Work required: Starting at the line that contains "Task: Tap the 8,676 activity points value", restate every line word for word through the end of the entries.
***** Extracted information
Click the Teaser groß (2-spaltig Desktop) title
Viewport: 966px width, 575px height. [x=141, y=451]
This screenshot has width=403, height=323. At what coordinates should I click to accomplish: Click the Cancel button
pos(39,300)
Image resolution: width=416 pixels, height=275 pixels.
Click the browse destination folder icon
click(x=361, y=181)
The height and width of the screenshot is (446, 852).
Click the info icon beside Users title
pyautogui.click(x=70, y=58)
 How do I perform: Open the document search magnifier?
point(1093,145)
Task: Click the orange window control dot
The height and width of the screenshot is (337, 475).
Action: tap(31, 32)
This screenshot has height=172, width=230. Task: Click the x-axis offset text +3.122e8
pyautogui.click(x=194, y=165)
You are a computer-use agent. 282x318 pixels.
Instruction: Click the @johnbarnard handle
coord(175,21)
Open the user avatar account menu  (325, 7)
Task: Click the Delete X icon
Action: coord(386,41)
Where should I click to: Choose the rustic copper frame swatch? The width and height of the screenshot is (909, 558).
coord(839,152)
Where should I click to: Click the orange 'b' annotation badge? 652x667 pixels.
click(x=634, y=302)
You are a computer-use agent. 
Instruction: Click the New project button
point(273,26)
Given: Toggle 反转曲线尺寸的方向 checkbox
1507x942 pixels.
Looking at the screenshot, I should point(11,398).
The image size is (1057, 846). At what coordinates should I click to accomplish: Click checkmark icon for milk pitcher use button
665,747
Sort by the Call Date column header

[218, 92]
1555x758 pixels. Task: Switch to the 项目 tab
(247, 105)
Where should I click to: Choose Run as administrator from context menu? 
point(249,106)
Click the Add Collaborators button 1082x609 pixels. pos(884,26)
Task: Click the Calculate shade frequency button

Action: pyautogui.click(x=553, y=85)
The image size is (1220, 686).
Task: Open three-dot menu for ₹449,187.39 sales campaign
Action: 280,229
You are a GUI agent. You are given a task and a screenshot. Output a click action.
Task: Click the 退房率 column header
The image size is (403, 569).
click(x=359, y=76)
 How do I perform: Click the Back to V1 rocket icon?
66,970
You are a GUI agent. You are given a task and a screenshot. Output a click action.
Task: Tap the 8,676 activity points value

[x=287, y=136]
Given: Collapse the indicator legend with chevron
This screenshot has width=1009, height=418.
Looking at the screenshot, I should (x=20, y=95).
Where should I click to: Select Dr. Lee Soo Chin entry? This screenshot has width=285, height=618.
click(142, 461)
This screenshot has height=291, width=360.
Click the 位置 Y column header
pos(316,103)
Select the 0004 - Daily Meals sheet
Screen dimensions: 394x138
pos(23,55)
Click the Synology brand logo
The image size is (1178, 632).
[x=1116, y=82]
**********
Written response:
Task: Tap the 8,676 activity points value

[x=287, y=136]
Given: Collapse the indicator legend with chevron
This screenshot has width=1009, height=418.
Looking at the screenshot, I should (x=20, y=95).
Where should I click to: Select Dr. Lee Soo Chin entry? This screenshot has width=285, height=618.
click(142, 461)
This screenshot has height=291, width=360.
Click the 位置 Y column header
pos(316,103)
Select the 0004 - Daily Meals sheet
Screen dimensions: 394x138
pos(23,55)
Click the Synology brand logo
The image size is (1178, 632).
[x=1116, y=82]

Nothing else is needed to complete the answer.